The global strategist at Societe Generale is drawing attention to the fact that stock prices are running far ahead of the actual profits that companies are delivering.
Such a mismatch is not entirely unusual. It is, after all, the premise of buying growth stocks — many of which are money-losing companies that invest in cash-burning endeavors today so they have the capacity to deliver profits in the future.
However, Edwards is of the view that investors' expectations for such companies have spiraled out of control just like they did during the dot-com bubble.
The chart below, which he shared in a recent note to clients, illustrates the disconnect he sees between valuations and profits that reminds him of the 1990s.

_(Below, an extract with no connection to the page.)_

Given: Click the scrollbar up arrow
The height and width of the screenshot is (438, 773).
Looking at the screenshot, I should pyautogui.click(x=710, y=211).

The tech industry has become the focal point when anyone talks about richly valued growth stocks, having delivered one of the strongest sector returns of this bull market. Its gains have come at the expense of other S&P 500 sectors and value stocks — those considered bargains because they trade at more reasonable prices relative to their fundamentals.

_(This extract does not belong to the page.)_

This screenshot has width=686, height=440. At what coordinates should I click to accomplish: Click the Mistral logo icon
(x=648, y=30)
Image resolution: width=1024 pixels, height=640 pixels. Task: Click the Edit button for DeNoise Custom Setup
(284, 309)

This outperformance of growth over value — and of tech over almost everything else — informs Edwards' thesis that a rollback is coming.
The role of the next recession
At the height of the dot-com bubble, Edwards found that exuberance within the tech sector helped inflate long-term earnings expectations for the overall market. And he cautioned that an economic slowdown would be enough to prick the bubble.

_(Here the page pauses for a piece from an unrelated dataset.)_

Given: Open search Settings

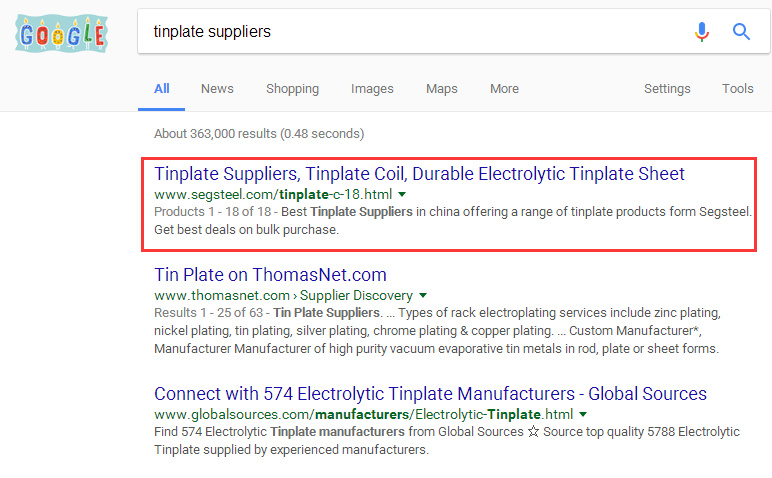Looking at the screenshot, I should [x=667, y=89].
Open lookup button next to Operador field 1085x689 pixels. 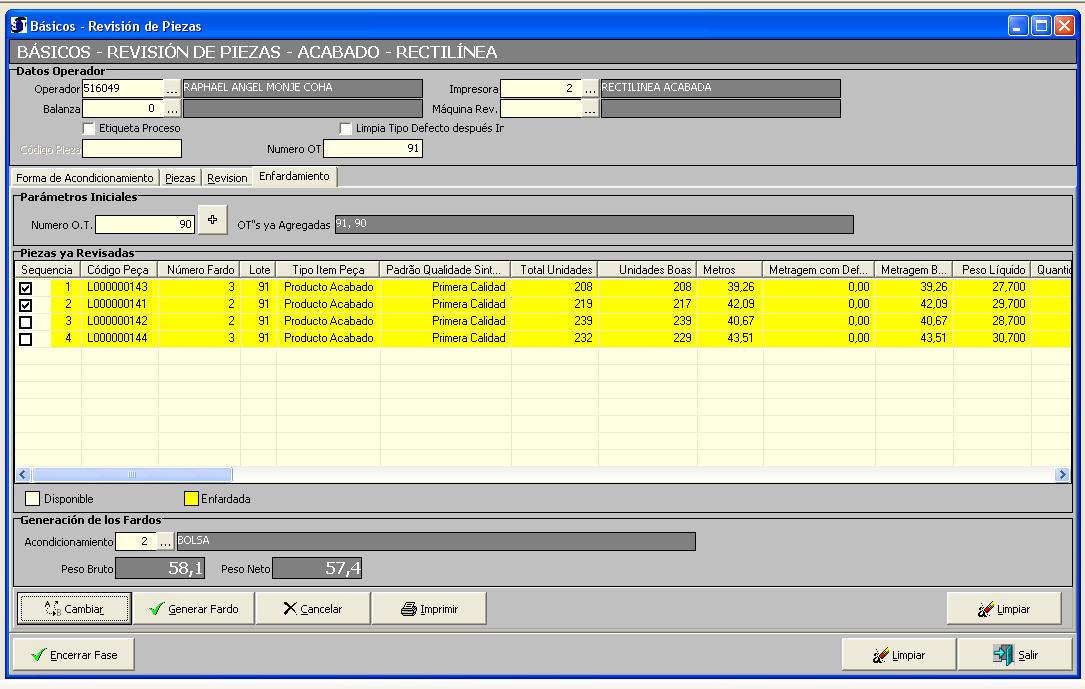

But he did not only warn about the tech industry. He also sensed danger for stocks that had premium, growth-like valuations even though they were highly cyclical in nature and vulnerable to an economic crunch.
The 2001 recession exposed and collapsed tech along with these non-growth stocks that had "illusory" earnings expectations attached to them.
Fast-forward to 2019, and Edwards sees the same scenario repeating itself soon.
He warns that the next economic recession will not only ravage tech stocks, but others that have been wrongly assigned growth-like valuations.
His chart below shows that analysts are reining in long-term earnings forecasts at the same time as early recession signals are beginning to flash.
Profit expectations are falling after two straight quarters of growth declines in the first and second quarters of 2019. Analysts expect the July-September quarter to be three-for-three
"The unfolding profits recession will expose the 'growth' impostors and they will collapse, as they are on the wrong 'growth' PE valuations with the wrong EPS projections," Edwards said.
He continued: "Just like in 2001, investors will not wait to distinguish true 'growth' stocks from the impostors. Investors will slam the whole sector and work it out later."
One auxiliary observation he makes on the severity of his forecast is that the share of public companies — numerically and by market cap — with fewer than 10 years of trading history has exploded since 1999. Numerically, it has grown from about 4% then to roughly 14% today. Since this record-long expansion is more than 10 years old, an "unusually high share" of the market has never experienced a recession.
He concluded, "US IT is now above 20% of the US market cap, the same as it was just six months before the tech bubble peaked in March 2000. Carnage awaits."